▶ **Source data**:
○ ○ ○ ○ ○ ○ ○

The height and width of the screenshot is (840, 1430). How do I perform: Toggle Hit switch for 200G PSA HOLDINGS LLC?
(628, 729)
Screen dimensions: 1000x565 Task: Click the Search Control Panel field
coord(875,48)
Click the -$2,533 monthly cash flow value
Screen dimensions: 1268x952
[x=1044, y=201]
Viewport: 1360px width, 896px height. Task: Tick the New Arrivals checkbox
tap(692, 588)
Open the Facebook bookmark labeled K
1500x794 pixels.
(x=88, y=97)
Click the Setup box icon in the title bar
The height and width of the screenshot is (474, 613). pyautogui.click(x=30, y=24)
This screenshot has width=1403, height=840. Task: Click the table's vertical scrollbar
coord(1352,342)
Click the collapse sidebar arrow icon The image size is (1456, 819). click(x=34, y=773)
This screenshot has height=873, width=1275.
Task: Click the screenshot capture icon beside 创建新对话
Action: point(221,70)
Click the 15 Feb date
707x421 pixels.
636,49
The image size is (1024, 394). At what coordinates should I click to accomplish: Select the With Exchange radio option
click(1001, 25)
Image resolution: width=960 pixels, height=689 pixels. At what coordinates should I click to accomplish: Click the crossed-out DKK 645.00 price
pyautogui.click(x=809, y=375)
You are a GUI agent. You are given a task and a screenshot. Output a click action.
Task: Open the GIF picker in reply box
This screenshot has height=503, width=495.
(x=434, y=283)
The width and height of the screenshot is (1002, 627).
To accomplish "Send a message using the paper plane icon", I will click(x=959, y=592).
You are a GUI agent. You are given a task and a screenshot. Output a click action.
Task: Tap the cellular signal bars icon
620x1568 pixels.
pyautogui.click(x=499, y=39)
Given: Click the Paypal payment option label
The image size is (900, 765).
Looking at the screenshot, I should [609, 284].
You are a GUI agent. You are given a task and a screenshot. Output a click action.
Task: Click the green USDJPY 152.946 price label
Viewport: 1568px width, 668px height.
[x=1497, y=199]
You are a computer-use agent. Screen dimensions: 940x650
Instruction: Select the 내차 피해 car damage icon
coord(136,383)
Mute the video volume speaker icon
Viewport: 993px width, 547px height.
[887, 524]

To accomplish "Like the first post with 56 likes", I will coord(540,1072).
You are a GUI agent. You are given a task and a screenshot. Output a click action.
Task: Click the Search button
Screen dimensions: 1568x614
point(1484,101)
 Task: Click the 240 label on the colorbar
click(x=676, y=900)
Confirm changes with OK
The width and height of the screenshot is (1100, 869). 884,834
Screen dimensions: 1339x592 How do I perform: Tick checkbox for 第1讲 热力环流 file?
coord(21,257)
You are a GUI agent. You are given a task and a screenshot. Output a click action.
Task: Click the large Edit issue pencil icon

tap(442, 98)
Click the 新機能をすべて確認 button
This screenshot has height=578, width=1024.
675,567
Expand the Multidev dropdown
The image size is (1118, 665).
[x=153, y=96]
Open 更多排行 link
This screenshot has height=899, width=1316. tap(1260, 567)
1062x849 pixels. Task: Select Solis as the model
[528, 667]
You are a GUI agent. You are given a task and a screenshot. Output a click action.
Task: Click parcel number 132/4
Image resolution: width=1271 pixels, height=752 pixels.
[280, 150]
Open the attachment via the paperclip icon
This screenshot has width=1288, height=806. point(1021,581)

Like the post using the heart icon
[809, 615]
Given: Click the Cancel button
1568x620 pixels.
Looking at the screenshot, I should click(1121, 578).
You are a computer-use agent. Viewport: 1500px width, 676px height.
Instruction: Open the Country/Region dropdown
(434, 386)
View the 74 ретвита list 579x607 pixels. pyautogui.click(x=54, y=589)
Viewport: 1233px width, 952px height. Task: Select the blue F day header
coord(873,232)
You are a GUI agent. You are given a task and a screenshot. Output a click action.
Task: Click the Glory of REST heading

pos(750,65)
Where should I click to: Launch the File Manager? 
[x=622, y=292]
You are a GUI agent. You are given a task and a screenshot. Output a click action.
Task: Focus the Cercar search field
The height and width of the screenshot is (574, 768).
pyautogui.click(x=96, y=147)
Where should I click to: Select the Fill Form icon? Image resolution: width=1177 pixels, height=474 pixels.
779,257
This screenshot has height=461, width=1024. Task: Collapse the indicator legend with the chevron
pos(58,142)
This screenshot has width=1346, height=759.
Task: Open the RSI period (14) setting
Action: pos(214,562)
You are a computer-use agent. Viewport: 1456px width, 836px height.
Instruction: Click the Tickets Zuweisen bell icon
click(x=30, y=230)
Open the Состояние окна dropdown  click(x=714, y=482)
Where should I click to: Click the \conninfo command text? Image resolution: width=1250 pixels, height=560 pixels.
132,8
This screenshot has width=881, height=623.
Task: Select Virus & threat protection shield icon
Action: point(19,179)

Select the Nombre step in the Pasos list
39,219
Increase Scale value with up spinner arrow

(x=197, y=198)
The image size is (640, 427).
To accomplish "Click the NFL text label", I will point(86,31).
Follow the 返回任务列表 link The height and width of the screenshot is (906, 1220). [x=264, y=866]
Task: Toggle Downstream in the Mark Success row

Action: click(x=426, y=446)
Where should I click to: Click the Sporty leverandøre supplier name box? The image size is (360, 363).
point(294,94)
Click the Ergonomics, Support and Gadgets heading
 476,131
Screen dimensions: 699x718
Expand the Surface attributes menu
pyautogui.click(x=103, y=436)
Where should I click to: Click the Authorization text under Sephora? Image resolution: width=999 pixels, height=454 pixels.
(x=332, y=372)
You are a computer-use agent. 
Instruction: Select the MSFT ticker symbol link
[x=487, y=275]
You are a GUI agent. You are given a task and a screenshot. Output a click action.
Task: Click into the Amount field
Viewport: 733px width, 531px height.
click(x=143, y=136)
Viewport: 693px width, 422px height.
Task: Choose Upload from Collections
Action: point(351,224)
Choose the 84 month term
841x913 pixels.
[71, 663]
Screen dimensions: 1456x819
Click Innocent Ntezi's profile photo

○ ○ ○ ○ ○ ○ ○

▶ **Requirement**: The required result is an exact repeat of the records above from the line containing "841x913 pixels." to their final line.

▶ **Solution**:
841x913 pixels.
[71, 663]
Screen dimensions: 1456x819
Click Innocent Ntezi's profile photo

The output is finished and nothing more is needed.